◆ **Direction**
Rewrite the rows from the line with "You are a GUI" through the end of the rows, changing "tree item" to "list entry" and keeping everything else the same. Omit the pictures from your answer.

(Rows from a pointing dataset)
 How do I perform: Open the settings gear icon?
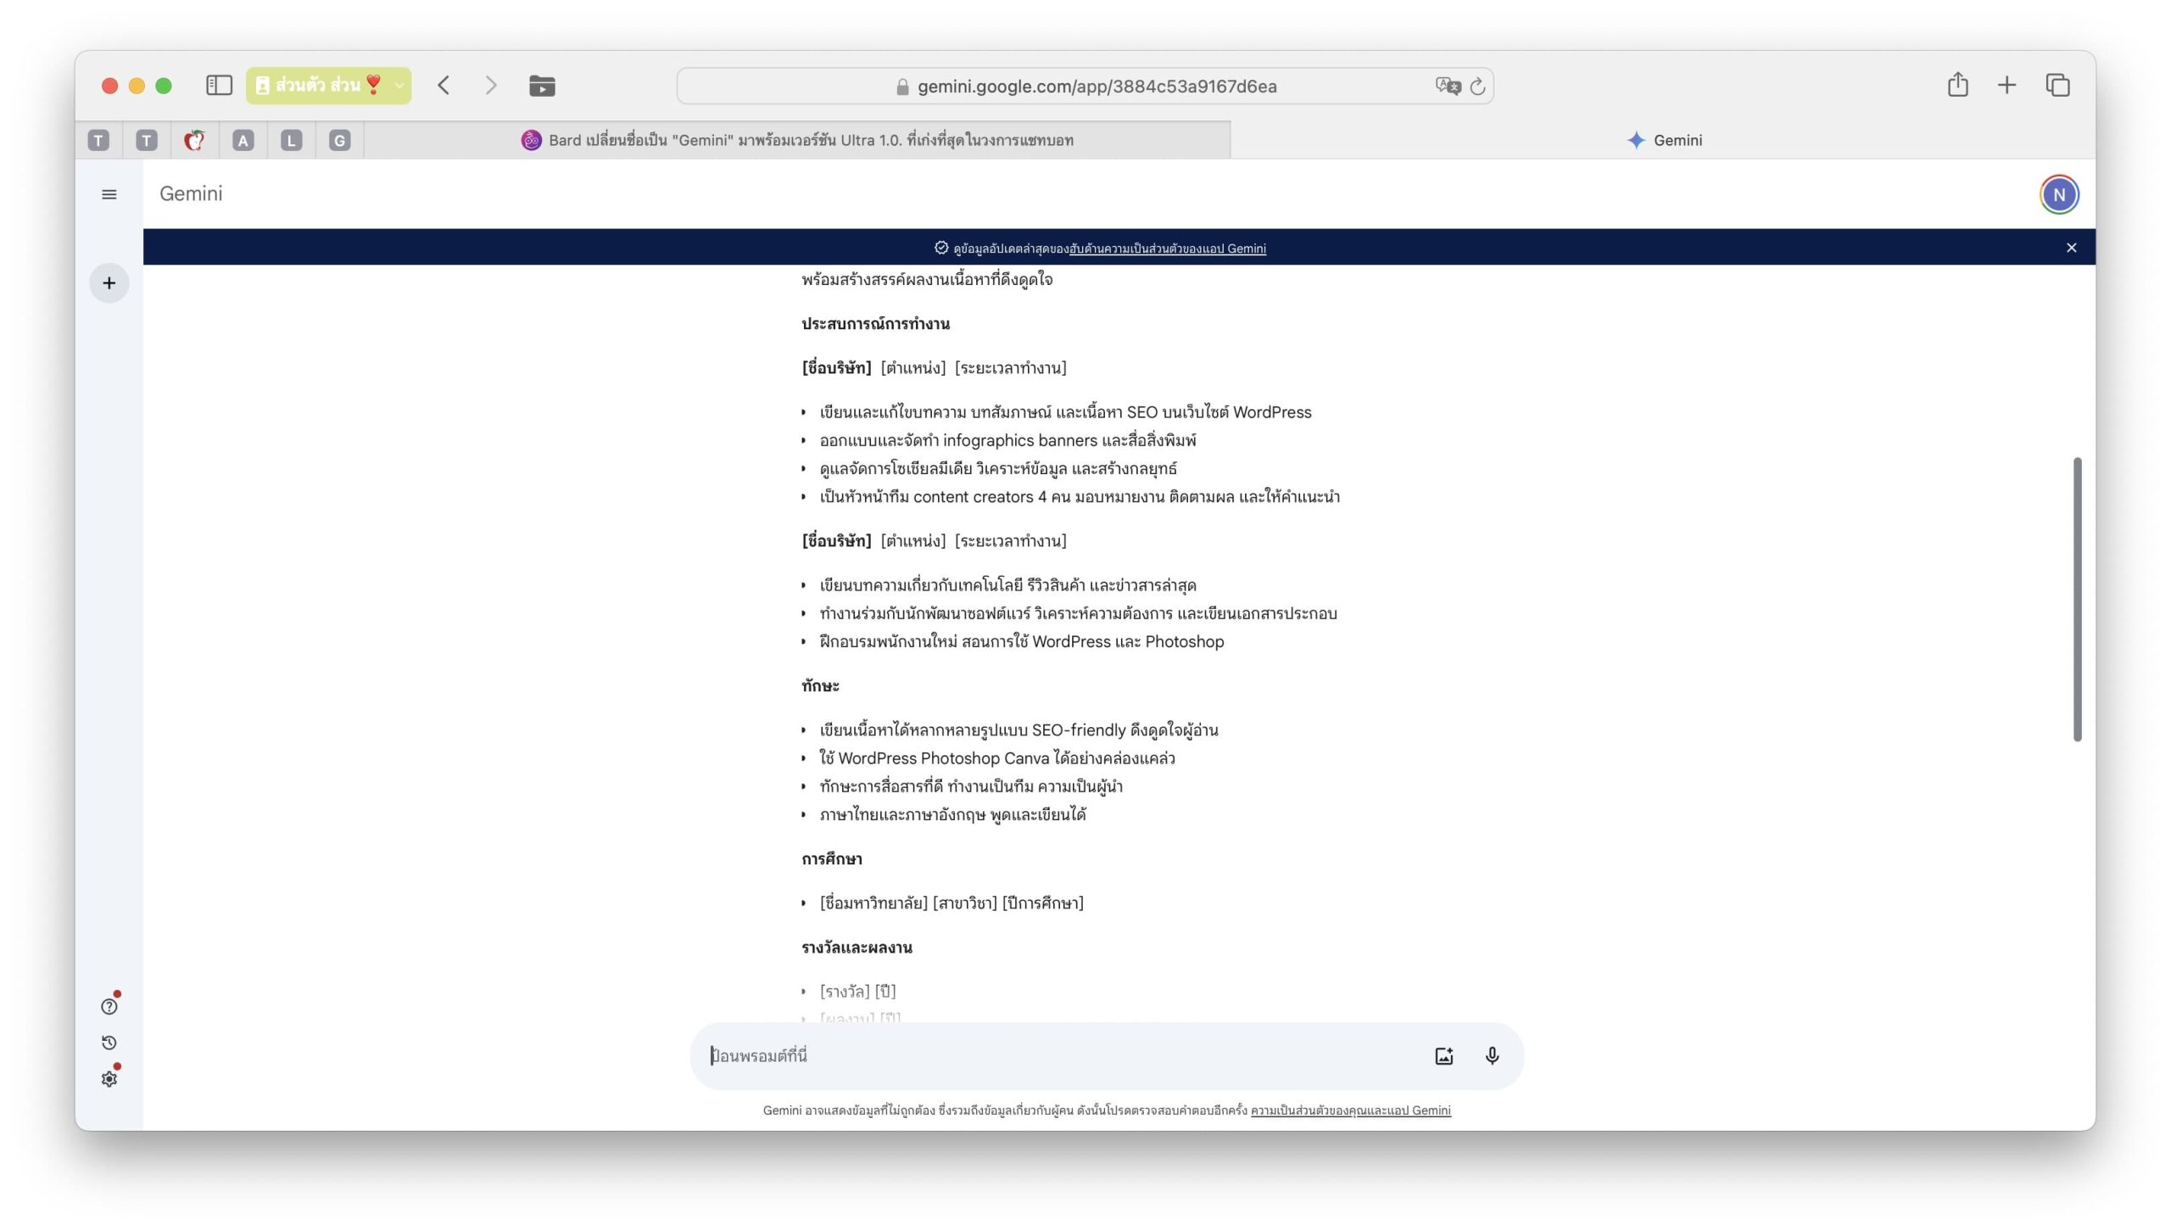click(x=109, y=1079)
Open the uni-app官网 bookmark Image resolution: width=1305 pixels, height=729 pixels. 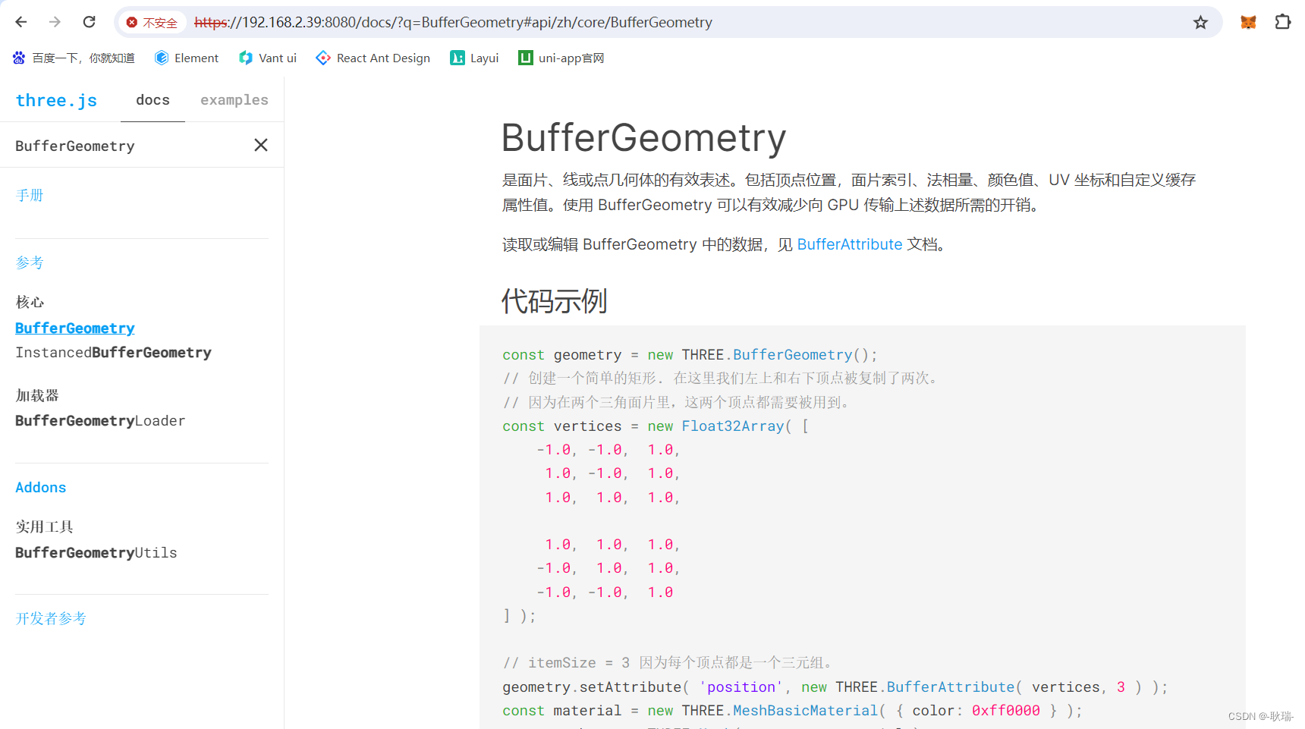[x=561, y=58]
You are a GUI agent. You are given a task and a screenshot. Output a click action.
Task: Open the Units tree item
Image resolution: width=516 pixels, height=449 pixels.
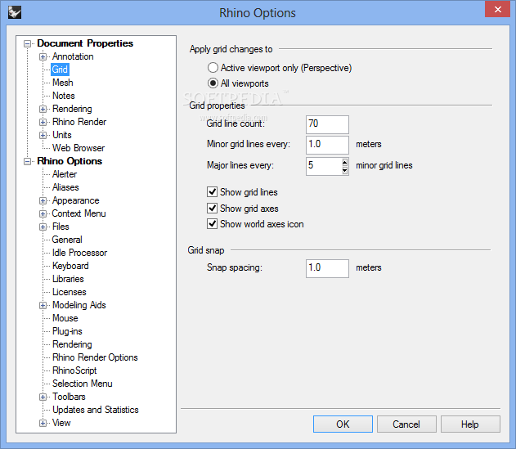click(x=61, y=135)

◆ **Response to the task**
You are a GUI agent. You are given a task and a screenshot. Output a click action.
Task: Open the Units list entry
Image resolution: width=516 pixels, height=449 pixels.
click(x=61, y=135)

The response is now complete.